What do you think, Bleeding Heartland readers? Any comments about the IA-03 race are welcome in this thread.
UPDATE: Had to laugh at Iowa House Republican Dawn Pettengill posting “Don’t do it” on Zaun’s Facebook thread. She knows a thing or two about party switching.
The Des Moines Register reported,
Losing the shot at the seat a second time was particularly hard on Zaun. He penned a thank you letter to his backers that urged them to rally around Young, but separately said he wants to prevent this kind of a blow to other frontrunners candidates in the future.
He intends to introduce legislation for a run-off system. Eleven states have provisions for primary runoff elections: Alabama, Arkansas, Georgia, Louisiana, Mississippi, North Carolina, Oklahoma, South Carolina, South Dakota, Texas and Vermont, according to the National Conference of State Legislatures.
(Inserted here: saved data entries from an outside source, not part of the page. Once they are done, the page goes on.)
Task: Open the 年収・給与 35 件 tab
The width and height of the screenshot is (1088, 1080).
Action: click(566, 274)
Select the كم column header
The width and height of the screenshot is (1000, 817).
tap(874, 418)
In a runoff, if no candidate gets a majority of the vote in the primary, only the top two candidates advance to the second vote; the others are eliminated.
Zaun told the Register last week that he has received assurances from the Democratic state government committee chairman in the Iowa Senate and the GOP chairman in the Iowa House that they’ll run the bill.
If Iowa had that system, Zaun would have faced social conservative Robert Cramer, head of a family-owned bridge construction company, in a runoff for the IA-03 nomination.
SECOND UPDATE: In the comments, Bleeding Heartland user rockm notes that Zaun was a no-show for the Urbandale 4th of July parade. That must be a first.